§ TASK BRIEF:
Where a line below holds the string "Sortimento", copy that line.

§ DATA:
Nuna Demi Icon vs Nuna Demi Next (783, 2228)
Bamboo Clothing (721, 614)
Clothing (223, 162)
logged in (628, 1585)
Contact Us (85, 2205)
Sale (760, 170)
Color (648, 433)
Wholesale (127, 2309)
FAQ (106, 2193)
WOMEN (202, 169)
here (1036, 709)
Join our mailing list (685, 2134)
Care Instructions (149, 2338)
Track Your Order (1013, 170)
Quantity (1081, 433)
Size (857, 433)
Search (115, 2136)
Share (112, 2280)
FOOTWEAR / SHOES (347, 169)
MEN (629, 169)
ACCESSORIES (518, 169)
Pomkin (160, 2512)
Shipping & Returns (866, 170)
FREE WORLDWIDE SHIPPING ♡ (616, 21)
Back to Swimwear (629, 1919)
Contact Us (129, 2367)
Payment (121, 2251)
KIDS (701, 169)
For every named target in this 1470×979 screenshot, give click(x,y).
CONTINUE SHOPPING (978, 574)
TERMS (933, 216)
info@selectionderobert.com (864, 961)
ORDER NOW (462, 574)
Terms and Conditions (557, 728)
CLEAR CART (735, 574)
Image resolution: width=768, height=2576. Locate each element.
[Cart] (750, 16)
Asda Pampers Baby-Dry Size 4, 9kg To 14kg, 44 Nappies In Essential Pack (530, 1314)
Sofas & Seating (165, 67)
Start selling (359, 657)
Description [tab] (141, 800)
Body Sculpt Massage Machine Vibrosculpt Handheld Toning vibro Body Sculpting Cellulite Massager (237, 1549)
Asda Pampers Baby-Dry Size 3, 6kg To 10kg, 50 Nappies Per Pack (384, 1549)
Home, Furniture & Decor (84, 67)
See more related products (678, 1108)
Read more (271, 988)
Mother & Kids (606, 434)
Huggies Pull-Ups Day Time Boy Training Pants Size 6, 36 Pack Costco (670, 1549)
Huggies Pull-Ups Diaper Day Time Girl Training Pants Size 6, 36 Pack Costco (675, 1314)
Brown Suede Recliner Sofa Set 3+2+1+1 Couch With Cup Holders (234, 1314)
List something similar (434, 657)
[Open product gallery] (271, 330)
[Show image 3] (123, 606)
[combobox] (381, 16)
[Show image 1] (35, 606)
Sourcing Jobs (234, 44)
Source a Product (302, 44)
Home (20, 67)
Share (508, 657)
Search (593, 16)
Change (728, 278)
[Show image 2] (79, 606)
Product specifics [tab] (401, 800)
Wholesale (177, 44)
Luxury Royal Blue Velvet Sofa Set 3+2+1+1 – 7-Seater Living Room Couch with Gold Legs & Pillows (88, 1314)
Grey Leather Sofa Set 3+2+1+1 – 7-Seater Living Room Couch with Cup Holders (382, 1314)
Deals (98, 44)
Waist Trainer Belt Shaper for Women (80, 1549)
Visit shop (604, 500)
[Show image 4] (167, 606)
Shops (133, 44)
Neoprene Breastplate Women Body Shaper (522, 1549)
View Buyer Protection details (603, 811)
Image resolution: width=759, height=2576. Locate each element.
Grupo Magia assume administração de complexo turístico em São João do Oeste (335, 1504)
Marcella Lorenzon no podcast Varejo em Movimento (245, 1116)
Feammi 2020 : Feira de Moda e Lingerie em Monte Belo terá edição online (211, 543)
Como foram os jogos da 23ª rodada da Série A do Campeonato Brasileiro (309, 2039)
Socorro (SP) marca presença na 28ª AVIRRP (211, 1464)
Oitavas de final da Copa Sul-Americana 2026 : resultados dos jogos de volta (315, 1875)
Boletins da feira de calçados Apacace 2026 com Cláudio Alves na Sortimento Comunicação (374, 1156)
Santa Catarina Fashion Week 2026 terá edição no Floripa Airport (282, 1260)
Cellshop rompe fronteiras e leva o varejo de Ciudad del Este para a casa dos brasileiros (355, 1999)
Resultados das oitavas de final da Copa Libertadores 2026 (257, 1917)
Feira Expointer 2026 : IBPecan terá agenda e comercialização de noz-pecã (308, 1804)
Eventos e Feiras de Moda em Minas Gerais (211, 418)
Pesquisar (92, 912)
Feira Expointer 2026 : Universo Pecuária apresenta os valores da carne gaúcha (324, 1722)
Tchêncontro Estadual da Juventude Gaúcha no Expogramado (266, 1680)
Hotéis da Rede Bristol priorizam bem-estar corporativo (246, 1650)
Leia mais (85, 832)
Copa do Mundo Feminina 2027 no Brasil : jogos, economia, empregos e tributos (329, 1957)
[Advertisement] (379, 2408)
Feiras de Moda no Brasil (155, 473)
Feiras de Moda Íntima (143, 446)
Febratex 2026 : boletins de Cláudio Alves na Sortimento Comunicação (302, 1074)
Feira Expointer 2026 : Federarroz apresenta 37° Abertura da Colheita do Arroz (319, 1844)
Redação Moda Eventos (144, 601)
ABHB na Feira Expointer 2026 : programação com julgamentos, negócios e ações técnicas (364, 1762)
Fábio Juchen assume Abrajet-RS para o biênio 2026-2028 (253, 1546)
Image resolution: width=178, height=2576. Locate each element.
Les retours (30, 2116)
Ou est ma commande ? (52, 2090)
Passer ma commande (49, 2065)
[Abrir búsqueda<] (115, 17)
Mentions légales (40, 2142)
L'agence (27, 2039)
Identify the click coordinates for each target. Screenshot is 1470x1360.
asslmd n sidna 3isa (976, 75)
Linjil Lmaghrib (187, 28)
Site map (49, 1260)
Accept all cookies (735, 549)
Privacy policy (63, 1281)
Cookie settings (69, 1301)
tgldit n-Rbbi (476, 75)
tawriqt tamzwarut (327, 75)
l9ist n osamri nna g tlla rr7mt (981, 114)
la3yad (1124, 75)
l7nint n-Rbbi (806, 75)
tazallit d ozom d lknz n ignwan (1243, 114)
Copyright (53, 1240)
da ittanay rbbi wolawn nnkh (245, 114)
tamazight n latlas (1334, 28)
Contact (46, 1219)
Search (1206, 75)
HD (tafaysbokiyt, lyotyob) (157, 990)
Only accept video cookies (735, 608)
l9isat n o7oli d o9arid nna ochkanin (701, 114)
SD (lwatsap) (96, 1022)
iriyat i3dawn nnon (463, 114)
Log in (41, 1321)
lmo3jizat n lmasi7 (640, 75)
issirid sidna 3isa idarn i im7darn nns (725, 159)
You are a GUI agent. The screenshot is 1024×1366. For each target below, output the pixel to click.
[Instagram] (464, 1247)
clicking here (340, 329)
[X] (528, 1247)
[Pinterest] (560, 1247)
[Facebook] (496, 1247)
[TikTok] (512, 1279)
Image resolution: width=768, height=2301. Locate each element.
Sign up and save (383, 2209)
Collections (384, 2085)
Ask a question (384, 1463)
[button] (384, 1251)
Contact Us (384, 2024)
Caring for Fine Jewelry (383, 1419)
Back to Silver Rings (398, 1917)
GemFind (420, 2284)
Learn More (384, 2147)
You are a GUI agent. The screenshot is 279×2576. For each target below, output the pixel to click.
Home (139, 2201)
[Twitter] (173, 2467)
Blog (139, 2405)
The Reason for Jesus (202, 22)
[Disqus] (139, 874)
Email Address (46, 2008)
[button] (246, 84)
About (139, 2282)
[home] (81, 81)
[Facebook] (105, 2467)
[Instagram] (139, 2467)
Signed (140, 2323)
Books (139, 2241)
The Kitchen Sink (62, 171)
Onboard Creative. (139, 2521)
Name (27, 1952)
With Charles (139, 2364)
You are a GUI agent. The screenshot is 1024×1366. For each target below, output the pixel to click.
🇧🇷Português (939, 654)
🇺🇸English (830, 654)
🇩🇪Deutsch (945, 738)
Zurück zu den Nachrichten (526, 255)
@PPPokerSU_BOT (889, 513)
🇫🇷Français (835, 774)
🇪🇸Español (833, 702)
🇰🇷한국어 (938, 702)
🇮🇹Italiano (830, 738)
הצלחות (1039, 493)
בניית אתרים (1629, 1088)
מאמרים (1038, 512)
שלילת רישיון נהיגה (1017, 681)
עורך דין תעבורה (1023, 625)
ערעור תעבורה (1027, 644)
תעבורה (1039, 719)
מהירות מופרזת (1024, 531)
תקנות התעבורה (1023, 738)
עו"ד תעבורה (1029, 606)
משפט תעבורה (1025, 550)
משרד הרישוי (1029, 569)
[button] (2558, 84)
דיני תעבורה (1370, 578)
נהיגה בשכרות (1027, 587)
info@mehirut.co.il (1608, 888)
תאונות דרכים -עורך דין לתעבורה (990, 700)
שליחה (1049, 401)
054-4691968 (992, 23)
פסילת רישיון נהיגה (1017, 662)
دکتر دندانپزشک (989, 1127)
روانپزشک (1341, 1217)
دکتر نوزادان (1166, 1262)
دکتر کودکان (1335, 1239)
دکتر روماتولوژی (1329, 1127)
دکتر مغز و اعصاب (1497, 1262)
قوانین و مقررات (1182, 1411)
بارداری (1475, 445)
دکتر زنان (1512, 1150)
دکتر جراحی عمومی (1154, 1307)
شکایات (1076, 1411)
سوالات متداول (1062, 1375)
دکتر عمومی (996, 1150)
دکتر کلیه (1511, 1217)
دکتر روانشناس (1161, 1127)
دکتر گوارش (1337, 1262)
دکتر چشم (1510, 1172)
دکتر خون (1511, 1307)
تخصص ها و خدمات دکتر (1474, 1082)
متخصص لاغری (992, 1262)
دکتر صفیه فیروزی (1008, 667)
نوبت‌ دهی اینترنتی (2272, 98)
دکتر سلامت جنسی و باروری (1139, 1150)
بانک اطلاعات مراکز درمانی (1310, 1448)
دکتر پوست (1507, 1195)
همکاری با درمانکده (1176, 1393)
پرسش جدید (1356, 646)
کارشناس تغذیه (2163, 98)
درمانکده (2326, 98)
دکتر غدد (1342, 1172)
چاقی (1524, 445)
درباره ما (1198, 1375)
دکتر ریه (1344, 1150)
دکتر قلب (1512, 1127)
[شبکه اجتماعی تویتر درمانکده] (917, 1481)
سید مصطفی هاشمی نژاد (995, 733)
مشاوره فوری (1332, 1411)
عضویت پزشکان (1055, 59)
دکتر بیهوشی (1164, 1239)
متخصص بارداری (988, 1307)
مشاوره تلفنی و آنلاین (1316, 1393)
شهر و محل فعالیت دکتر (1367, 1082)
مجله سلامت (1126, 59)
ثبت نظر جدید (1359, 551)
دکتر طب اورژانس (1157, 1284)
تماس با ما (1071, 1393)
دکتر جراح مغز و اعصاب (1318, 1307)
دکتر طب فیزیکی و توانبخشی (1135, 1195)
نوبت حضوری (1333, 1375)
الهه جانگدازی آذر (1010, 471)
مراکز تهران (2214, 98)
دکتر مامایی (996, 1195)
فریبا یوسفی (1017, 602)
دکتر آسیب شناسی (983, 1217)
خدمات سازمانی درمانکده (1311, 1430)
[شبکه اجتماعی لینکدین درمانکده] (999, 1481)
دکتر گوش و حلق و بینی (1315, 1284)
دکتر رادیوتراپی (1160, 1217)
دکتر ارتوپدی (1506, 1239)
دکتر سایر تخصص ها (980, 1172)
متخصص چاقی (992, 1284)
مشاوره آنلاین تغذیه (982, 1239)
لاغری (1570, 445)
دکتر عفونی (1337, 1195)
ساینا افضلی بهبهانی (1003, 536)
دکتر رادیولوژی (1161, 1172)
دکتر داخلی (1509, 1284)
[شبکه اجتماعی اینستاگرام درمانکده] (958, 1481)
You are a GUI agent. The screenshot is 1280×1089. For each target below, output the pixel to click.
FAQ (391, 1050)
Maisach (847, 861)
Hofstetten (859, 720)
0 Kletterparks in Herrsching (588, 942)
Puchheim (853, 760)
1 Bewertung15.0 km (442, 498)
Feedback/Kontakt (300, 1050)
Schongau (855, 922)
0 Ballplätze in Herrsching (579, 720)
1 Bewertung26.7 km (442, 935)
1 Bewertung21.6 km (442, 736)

§ TASK SOLUTION:
Boletins da feira de calçados Apacace 2026 com Cláudio Alves na Sortimento Comunicação (374, 1156)
Febratex 2026 : boletins de Cláudio Alves na Sortimento Comunicação (302, 1074)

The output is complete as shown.